The main difference between a regular function and a Generator function lies in the use of return
and yield
statements respectively in Python.
Generators give you lazy evaluation
You may have come across this statement. But, what does it really mean?
If you are familiar with Iterator, a Generator function is essentially a function that behaves just like that.
Behind the scene, Generators don’t compute the value of each item when being instantiated. Rather, they compute it only when we ask for it. This is what people mean by Generators giving you lazy evaluations.
As a result, Generators allow us to process and deal with one value at a time without having to load everything in memory first.
When and Where Should I Use Generators
Generators are great when you encounter problems that require you to read from a large dataset. Reading from a large dataset indirectly means our computer or server would have to allocate memory for it.
The only condition to remember is that a Generator can only be iterated once.
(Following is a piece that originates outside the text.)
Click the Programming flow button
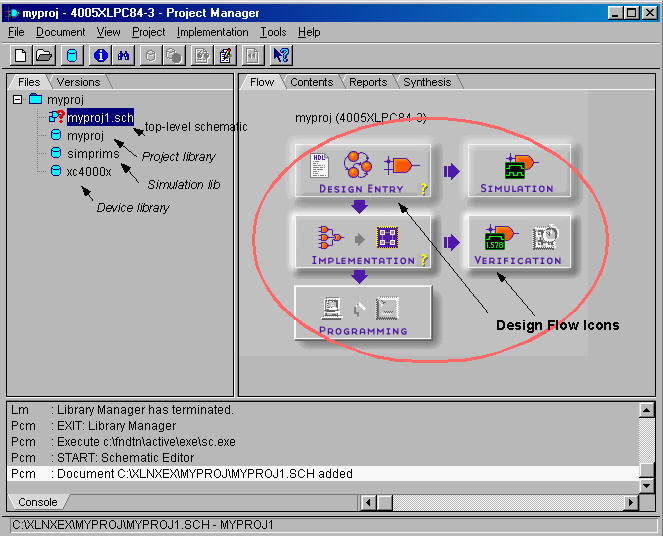pos(362,312)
In other words, as long as we do not need the previous value from our dataset, we can always use Generator.
Reading sizable CSV
Another common use case of using Generators is when we are working with large files such as Excel or CSV documents. Without using a Generator function, here’s how we might write it:
Upon running the example above, we may experience some slowness or even MemoryError
depending on our computers.
Looking at the code example above, to generate the result, the read_csv_from_regular_fn
would open our CSV file and loads everything in memory in an instance.
This is not a good solution when working with larger files than our available memory. Alternatively, we could do this:
In this scenario, we essentially use read_csv_from_generator_fn
as our Generator function. This new Generator opens our large CSV file, loops through every row, and yields each row at a time rather than all at once.
Here, we would not run into any MemoryError
or even any slowness due to memory constraints when reading data from our large_dataset.csv
.
To check the memory usage in bytes, we could do the following:
import sys
print(sys.getsizeof(read_csv_from_generator_fn())) # 112 bytes
print(sys.getsizeof(read_csv_from_regular_fn())) # 1624056 bytes
Iterating through a large list (array)
Another example where Generators are often used is where we intend to process values from a large list:
# Example 1
nums_list_comprehension = [i * i for i in range(100_000_000)]
sum(nums_list_comprehension) # 333333328333333350000000
Depending on your computer, you may encounter MemoryError
or at least a couple of seconds of slowness when evaluating the expression above.
Similar to list comprehensions, the Generator expression allows us to quickly create a Generator object without having to use the yield
statement.
To cope with our memory constraint, we could turn the code example above into a Generator expression. This line of code below evaluates almost immediately:
# Example 2
nums_generator = (i * i for i in range(100_000_000)) # <generator object <genexpr> at 0x106ecc580>
sum(nums_generator) # 333333328333333350000000
In Example 1, i ** i
for the entire range of 100_000_000
is evaluated and stored in memory beforehand. It returns a full list.
In Example 2, i ** i
is only evaluated when being iterated, one at a time. It returns a Generator expression.
Remember, Generators don’t compute the value of each item when being instantiated.
The differences in memory usage are below:
import sys
print(sys.getsizeof(nums_generator)) # 112 bytes
print(sys.getsizeof(nums_list_comprehension)) # 835128600 bytes
When NOT To Use Generators
We need the previous values
A Generator can only be iterated once.
The example below shows that the Generator expression from nums_generator
can only be iterated once. Using sum
on it for the second time resulted in zero as the Generator was exhausted.
# Continuing from Example 2
sum(nums_generator) # 333333328333333350000000
sum(nums_generator) # Calling nums_generator the second time gives us 0, because it can only be iterated once.
Dealing with relatively small files
When dealing with relatively small files or lists, we may not want to use Generator as it might actually slow us down.
We can use our previous examples cProfile
to profile the performance differences between list comprehension and Generator expression when summing the values up.
From our cProfile
result above, we can tell that using list comprehension is a lot faster provided we don’t run into memory constraints.
Evidently, if memory is not an issue, we should stick with using regular functions or list comprehensions.
Conclusion
In summary, Generator is an amazing tool in Python given the scenario where we do not need to reiterate it more than once.
As Generators give us a lazy evaluation, they are a great way to generate sequences in a memory-efficient manner. We should definitely consider using Generator when dealing with huge datasets to optimize our program.
Thank you for reading!